Tag Archives: kalamazoo college

Fall Quarter is Convened and Digital Pedagogy

It is an evolving challenge to take the minutes to write this blog as Fall Quarter begins! I was encouraged to check out Convocation to get an impression of what learning and community means here at K and that definitely came through during the event. The words of President Wilson-Oyelaran stuck with me in particular. She made it clear that the singular goal of our college is not a laser focus on professional marketability or even the other extreme of learning simply for learning’s sake. Kalamazoo College is about “becoming fully at home in the world” and building “a passion for life that will not allow you to keep silent when you should speak; that will not allow you to be inactive when your action is needed.” Well said!

In addition to getting ready for Fall and making sure faculty have access and support for the resources they need, I’ve been spending some time this week reading and engaging conversations around the topic “digital pedagogy.” One provocative resource is the online journal Hybrid Pedagogy. Before digging in, this phrase struck me as another buzzword conjured by young educators or instructional designers do dismiss all that came before in pedagogy and most of what is happening now in classrooms. However, despite the present iconoclasm (End the LMS!), there are themes in digital pedagogy that I appreciate greatly. The definition offered by Hybrid Pedagogy references the conscientious use of digital technology as a pedagogical tool to utilize in teaching, not an end in itself. That’s a great sentiment that is easy to lose track of in the pursuit of fancy, shiny new tech to impress parents and prospective students.

Another sentiment, more complex and nuanced embedded within the philosophy of digital pedagogy, appears to be that the webspaces, communication platforms, software, and devices we encourage students to learn through should be implemented in a way that reflects the open, intersectional, creative, and non-hierarchical digital world that exists outside the “traditional” confines of the academy. This idea is big and subtlety controversial. Some instructors’ conceptions of the campus and the class are as contained bubbles in which learning is facilitated via a carefully organized set of stimuli through well-planned structures. The idea of throwing our learning environments out to enmesh digital spaces that threaten to wrest away control and introduce variables can be frightening. It’s also worth pursuing with caution keeping students’ best interests in mind. However, I think the impulse is firmly with a pedagogy that encourages active learning, play and making as a path to understanding, and freedom, choice, and chance as instructional principles. That is something I can get behind in educational technology.

It is Friday and this blog is getting far too heavy and philosophical. Everyone in Information Services has elaborately styled and ornamented offices. There are roller coasters, Star Wars toys, sports memorabilia, stuffed animals, and more. My young office is meek in this regard. However, these four are keeping me company atop my filing cabinet. This is my start.

EGO Gang

A Warm Welcome + a tip

I almost regret that it has taken me until my fourth week here at Kalamazoo College to start this blog because I’ve already had plenty of great experiences as I begin my position as Educational Technology Specialist. I’ve been overwhelmed by how welcoming and outgoing the campus population is. I’ve met and shaken hands with faculty, dining hall workers, administrators, grounds crews, librarians, and individuals of every role we play here on campus. Across the board, people have gone out of their way to welcome me and ask me about how my introduction to K has gone. To all of you, especially those who remember my name when I’m struggling with yours, thank you!

When someone meets me, they often ask about my background and what brought me here. I’m always proud to tell them that I grew up in SW Michigan and have been a full-time Kalamazoo resident for the past four years. The opportunity to continue my professional career at Kalamazoo College, with its history and reputation, in a city I admire is exciting. The local artistry, cuisine, values, personalities, and locations that make Kzoo so unforgettable blend seamlessly into the culture of the College. We strive to nurture active citizens who will live thoughtfully while engaging in intercultural understanding, an expansion of social justice, and a regard for community. It’s a very “Kalamazoo” sentiment.
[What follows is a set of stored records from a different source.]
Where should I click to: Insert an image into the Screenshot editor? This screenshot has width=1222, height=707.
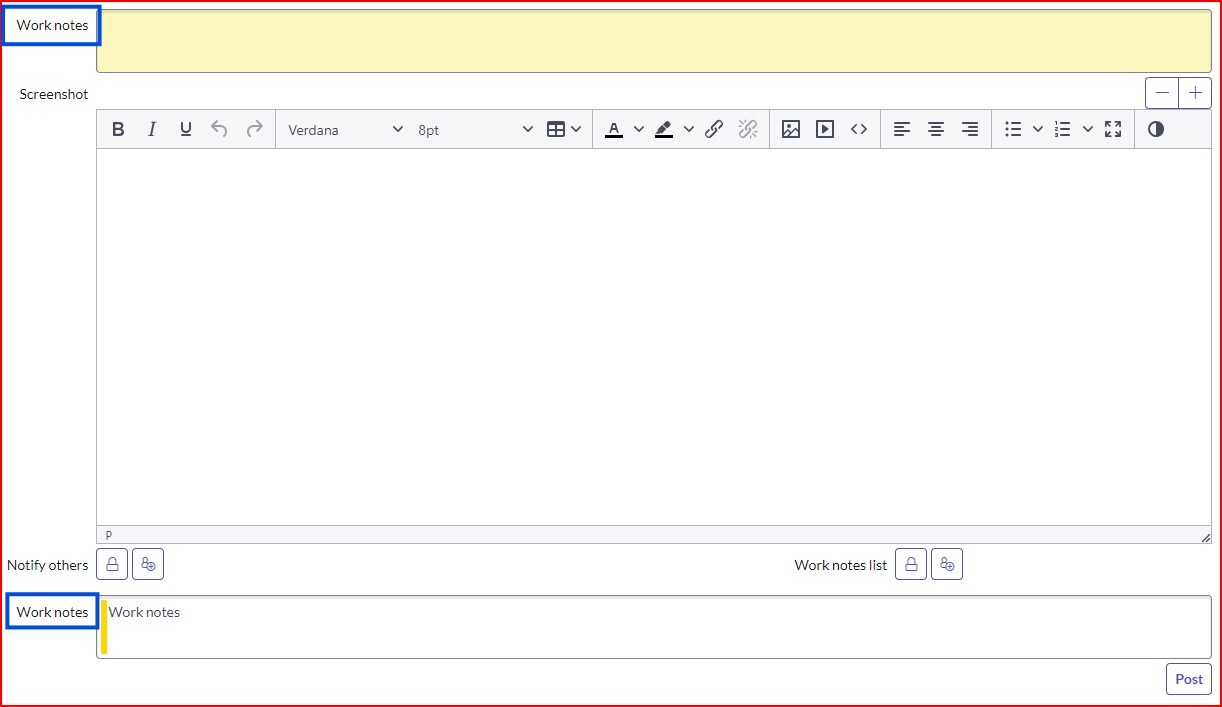pyautogui.click(x=791, y=129)
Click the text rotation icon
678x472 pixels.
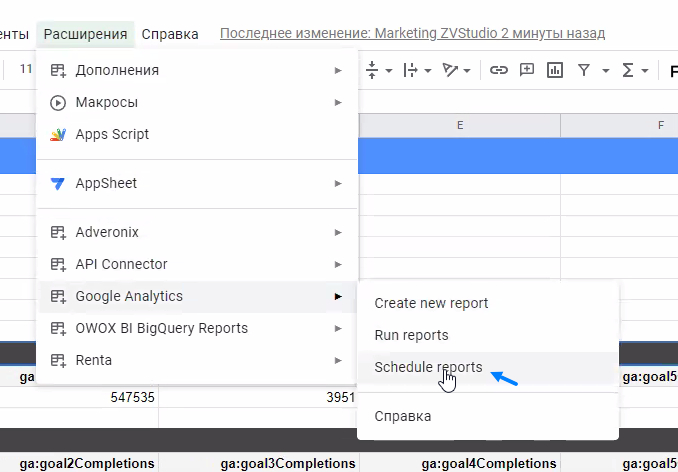(x=452, y=70)
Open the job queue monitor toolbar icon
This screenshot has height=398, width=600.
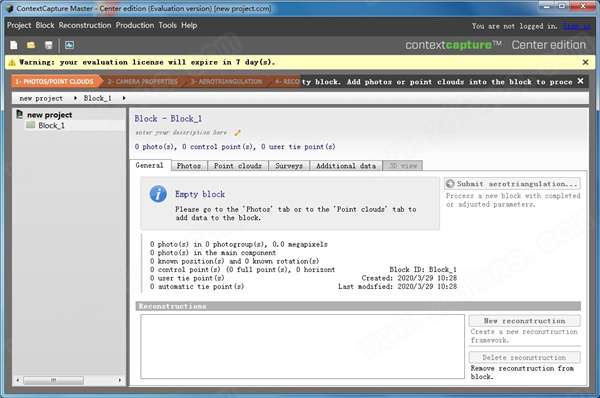69,45
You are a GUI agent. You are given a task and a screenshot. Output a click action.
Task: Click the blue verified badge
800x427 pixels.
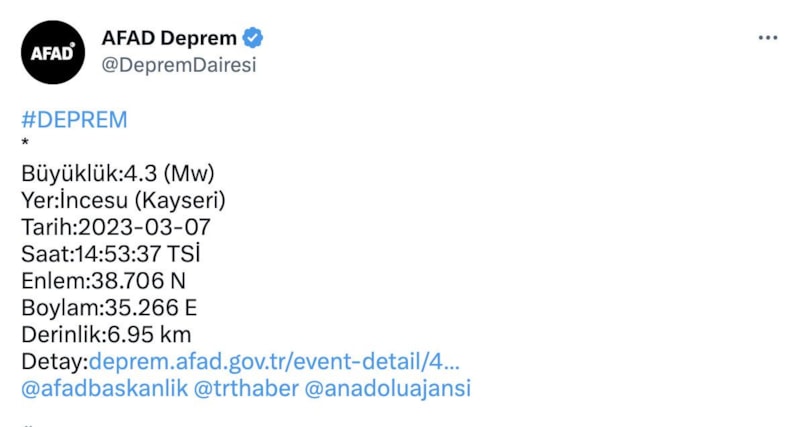[254, 39]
I sincerely intend to use this page as one outlet for sharing tips and best practices around educational technology at Kalamazoo College. So often, I’ll come into contact with a new website, useful software, or technique in Moodle that I want to publicize to our faculty. No one, not even the most eager, understanding faculty member, wants a weekly barrage of emails from the educational technologist so I’ll spread the word about some of my discoveries in this blog. This can supplement the person-to-person collaboration that will be a major focus of my position.

As promised:
Moodle Tip
Multiple-choice and true-false questions are very popular in automated Moodle quizzes. However, building questions into an online quiz can be tedious. There are a number of techniques to speed up this process but my favorite is the “Aiken” method. In short, Aiken lets you create a simple question list with a text program for loading into Moodle.

An Aiken question format looks like this:

Does creating a quiz in Moodle have to be difficult?
A. No!
B. Yes
C. The struggle is real
D. All of the above

Simply type up a single document with multiple questions in this style, save in the proper encoding, and upload the file to Moodle.
Clear, full instructions from UMass are here:

You can store your uploaded questions to your Question Bank to use on any future quizzes. The questions can be edited once inside Moodle for more complexity and versatility, but the time consuming part is done!